→ **EXERCISE REQUIREMENTS**: Write out every record in full, keeping each character exactly as it is.

→ **DATA LISTING**:
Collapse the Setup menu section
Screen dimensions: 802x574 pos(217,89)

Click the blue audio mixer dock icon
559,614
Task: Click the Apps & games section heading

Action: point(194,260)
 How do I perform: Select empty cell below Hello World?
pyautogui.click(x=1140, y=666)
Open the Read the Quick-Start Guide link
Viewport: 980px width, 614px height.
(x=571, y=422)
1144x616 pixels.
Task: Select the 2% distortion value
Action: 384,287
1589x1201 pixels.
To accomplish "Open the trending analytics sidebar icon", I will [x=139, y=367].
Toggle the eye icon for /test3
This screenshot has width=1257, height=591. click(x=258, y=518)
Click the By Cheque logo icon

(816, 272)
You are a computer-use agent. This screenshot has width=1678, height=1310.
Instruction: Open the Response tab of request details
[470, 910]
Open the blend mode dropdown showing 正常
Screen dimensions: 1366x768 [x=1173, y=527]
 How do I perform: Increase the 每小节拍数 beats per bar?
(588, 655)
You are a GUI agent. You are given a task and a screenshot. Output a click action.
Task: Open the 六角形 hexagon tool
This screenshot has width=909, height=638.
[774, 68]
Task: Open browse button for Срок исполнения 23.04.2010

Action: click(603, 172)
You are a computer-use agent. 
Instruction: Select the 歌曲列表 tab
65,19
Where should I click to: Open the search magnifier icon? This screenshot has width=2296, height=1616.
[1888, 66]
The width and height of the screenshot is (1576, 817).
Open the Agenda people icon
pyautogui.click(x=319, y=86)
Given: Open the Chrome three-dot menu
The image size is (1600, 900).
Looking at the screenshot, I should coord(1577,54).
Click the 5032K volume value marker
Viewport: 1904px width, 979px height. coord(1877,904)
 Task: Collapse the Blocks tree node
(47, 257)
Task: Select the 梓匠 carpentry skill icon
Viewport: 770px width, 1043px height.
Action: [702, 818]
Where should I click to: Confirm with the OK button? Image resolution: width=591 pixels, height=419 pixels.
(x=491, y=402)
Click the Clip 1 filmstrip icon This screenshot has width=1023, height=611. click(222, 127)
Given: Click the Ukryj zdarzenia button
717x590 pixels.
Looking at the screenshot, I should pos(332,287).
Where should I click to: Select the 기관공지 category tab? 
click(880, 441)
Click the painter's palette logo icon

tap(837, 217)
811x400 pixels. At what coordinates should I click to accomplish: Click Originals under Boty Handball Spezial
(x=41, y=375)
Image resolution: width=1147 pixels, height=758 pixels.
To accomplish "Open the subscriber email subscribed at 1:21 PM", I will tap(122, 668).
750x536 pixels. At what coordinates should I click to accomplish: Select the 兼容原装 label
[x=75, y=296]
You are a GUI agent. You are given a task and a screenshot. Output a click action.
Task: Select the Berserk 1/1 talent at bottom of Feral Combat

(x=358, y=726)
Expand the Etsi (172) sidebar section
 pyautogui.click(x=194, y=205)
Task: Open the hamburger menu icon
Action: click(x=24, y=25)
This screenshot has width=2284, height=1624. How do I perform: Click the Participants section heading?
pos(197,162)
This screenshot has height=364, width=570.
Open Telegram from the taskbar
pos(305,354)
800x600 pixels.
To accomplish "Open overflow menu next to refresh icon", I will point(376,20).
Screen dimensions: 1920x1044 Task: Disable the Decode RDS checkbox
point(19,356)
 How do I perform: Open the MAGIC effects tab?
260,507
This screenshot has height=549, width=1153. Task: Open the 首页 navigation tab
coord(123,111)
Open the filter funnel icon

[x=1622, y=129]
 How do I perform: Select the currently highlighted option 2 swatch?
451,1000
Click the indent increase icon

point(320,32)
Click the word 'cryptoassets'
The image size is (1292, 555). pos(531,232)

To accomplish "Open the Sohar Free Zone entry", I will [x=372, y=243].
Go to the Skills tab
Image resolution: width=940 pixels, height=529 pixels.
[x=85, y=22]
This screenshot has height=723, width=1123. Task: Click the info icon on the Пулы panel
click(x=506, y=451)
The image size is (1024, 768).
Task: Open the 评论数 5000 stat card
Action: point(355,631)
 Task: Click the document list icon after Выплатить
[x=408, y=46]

→ **SOLUTION FOR THIS PROBLEM**:
Collapse the Setup menu section
Screen dimensions: 802x574 pos(217,89)

Click the blue audio mixer dock icon
559,614
Task: Click the Apps & games section heading

Action: point(194,260)
 How do I perform: Select empty cell below Hello World?
pyautogui.click(x=1140, y=666)
Open the Read the Quick-Start Guide link
Viewport: 980px width, 614px height.
(x=571, y=422)
1144x616 pixels.
Task: Select the 2% distortion value
Action: 384,287
1589x1201 pixels.
To accomplish "Open the trending analytics sidebar icon", I will [x=139, y=367].
Toggle the eye icon for /test3
This screenshot has width=1257, height=591. click(x=258, y=518)
Click the By Cheque logo icon

(816, 272)
You are a computer-use agent. This screenshot has width=1678, height=1310.
Instruction: Open the Response tab of request details
[470, 910]
Open the blend mode dropdown showing 正常
Screen dimensions: 1366x768 [x=1173, y=527]
 How do I perform: Increase the 每小节拍数 beats per bar?
(588, 655)
You are a GUI agent. You are given a task and a screenshot. Output a click action.
Task: Open the 六角形 hexagon tool
This screenshot has width=909, height=638.
[774, 68]
Task: Open browse button for Срок исполнения 23.04.2010

Action: click(603, 172)
You are a computer-use agent. 
Instruction: Select the 歌曲列表 tab
65,19
Where should I click to: Open the search magnifier icon? This screenshot has width=2296, height=1616.
[1888, 66]
The width and height of the screenshot is (1576, 817).
Open the Agenda people icon
pyautogui.click(x=319, y=86)
Given: Open the Chrome three-dot menu
The image size is (1600, 900).
Looking at the screenshot, I should coord(1577,54).
Click the 5032K volume value marker
Viewport: 1904px width, 979px height. coord(1877,904)
 Task: Collapse the Blocks tree node
(47, 257)
Task: Select the 梓匠 carpentry skill icon
Viewport: 770px width, 1043px height.
Action: [702, 818]
Where should I click to: Confirm with the OK button? Image resolution: width=591 pixels, height=419 pixels.
(x=491, y=402)
Click the Clip 1 filmstrip icon This screenshot has width=1023, height=611. click(222, 127)
Given: Click the Ukryj zdarzenia button
717x590 pixels.
Looking at the screenshot, I should pos(332,287).
Where should I click to: Select the 기관공지 category tab? 
click(880, 441)
Click the painter's palette logo icon

tap(837, 217)
811x400 pixels. At what coordinates should I click to accomplish: Click Originals under Boty Handball Spezial
(x=41, y=375)
Image resolution: width=1147 pixels, height=758 pixels.
To accomplish "Open the subscriber email subscribed at 1:21 PM", I will tap(122, 668).
750x536 pixels. At what coordinates should I click to accomplish: Select the 兼容原装 label
[x=75, y=296]
You are a GUI agent. You are given a task and a screenshot. Output a click action.
Task: Select the Berserk 1/1 talent at bottom of Feral Combat

(x=358, y=726)
Expand the Etsi (172) sidebar section
 pyautogui.click(x=194, y=205)
Task: Open the hamburger menu icon
Action: click(x=24, y=25)
This screenshot has width=2284, height=1624. How do I perform: Click the Participants section heading?
pos(197,162)
This screenshot has height=364, width=570.
Open Telegram from the taskbar
pos(305,354)
800x600 pixels.
To accomplish "Open overflow menu next to refresh icon", I will point(376,20).
Screen dimensions: 1920x1044 Task: Disable the Decode RDS checkbox
point(19,356)
 How do I perform: Open the MAGIC effects tab?
260,507
This screenshot has height=549, width=1153. Task: Open the 首页 navigation tab
coord(123,111)
Open the filter funnel icon

[x=1622, y=129]
 How do I perform: Select the currently highlighted option 2 swatch?
451,1000
Click the indent increase icon

point(320,32)
Click the word 'cryptoassets'
The image size is (1292, 555). pos(531,232)

To accomplish "Open the Sohar Free Zone entry", I will [x=372, y=243].
Go to the Skills tab
Image resolution: width=940 pixels, height=529 pixels.
[x=85, y=22]
This screenshot has height=723, width=1123. Task: Click the info icon on the Пулы panel
click(x=506, y=451)
The image size is (1024, 768).
Task: Open the 评论数 5000 stat card
Action: point(355,631)
 Task: Click the document list icon after Выплатить
[x=408, y=46]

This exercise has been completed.